AC-9: Previous Logon Notification

To meet the ac-9: previous logon notification requirement, configure each in-scope system to display the user’s last successful logon date and time immediately after the next successful logon, and retain evidence that the notice is consistently shown. Operationalize it by defining scope, implementing a standard banner/notification pattern, testing coverage, and collecting screenshots and configuration proof for audits.

Key takeaways:

  • AC-9 requires a user-facing notification after successful logon that shows last logon date/time. 1
  • Auditors look for consistent behavior across access paths (SSO, VPN, RDP, console, privileged sessions), plus durable evidence.
  • Treat AC-9 as a detective user control that helps surface account takeover and shared credential misuse.

AC-9 is deceptively small, and it still fails in real programs because teams treat it as “a banner” instead of a measurable, testable control behavior. The requirement is narrow: on successful logon, the system must notify the user of the date and time of the last logon. 1 That means (1) the system must track last successful logon per user (and ideally per account context), and (2) the user must see that information at the moment they authenticate.

For a CCO, GRC lead, or compliance officer, the fastest path is to operationalize AC-9 as a control with clear scope boundaries, an implementation standard you can apply across platforms, and recurring evidence that proves it works. You should also decide how AC-9 interacts with your incident response process: if a user sees an unexpected last-logon timestamp, what is the required action, and how do you capture the report?

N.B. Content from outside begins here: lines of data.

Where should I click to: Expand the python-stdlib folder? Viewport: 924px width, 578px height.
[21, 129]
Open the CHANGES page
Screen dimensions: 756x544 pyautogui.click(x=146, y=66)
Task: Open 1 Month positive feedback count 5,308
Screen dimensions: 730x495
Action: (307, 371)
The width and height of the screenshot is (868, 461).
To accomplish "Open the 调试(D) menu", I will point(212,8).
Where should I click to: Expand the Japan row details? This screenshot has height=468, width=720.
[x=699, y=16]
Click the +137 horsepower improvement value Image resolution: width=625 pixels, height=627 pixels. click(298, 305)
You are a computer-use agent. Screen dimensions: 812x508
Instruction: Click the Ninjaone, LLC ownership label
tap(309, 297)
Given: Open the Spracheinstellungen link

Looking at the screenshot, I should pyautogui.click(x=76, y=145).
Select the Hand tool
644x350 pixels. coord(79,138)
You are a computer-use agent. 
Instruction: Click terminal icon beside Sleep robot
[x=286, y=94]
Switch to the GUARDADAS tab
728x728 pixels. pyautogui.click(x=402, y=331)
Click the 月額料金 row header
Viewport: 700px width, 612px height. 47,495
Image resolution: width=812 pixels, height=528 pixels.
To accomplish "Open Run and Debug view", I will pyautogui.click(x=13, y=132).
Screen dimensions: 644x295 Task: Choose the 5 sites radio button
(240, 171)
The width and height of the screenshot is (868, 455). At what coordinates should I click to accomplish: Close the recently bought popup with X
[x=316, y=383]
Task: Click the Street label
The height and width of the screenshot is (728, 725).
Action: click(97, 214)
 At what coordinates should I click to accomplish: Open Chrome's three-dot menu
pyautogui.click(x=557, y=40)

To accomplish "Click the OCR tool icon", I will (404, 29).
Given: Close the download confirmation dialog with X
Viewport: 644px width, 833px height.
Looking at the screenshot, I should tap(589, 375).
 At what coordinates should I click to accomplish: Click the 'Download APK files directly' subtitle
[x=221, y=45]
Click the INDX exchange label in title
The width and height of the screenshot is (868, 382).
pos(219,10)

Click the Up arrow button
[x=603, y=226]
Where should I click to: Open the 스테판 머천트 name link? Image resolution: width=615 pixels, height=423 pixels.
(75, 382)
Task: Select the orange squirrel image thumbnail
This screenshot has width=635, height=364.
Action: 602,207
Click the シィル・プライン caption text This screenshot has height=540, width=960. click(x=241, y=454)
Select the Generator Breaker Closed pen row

This page gives requirement-level guidance you can hand to IAM, endpoint, and platform owners, then audit against with repeatable tests and artifacts. Primary references: NIST SP 800-53 Rev. 5 control catalog and overview materials. 2

Regulatory text

Requirement (verbatim): “Notify the user, upon successful logon to the system, of the date and time of the last logon.” 1

What the operator must do:

  • Ensure the system records the last successful logon date/time for each user account.
  • Ensure the system displays that last successful logon date/time to the user immediately after the user successfully authenticates.
  • Ensure the behavior is consistent across the system’s supported logon methods (for example, local console, remote access, SSO-backed web login, privileged session entry), to the extent those are in scope for your authorization boundary.

Plain-English interpretation (what AC-9 is really asking for)

AC-9 is a “self-detection” control. If an attacker uses valid credentials, the system may not block the logon. AC-9 gives the legitimate user a simple signal: “someone logged in before you at time X.” The control is satisfied only if the user can actually see the last-logon timestamp after a successful logon, not merely if the system logs it silently.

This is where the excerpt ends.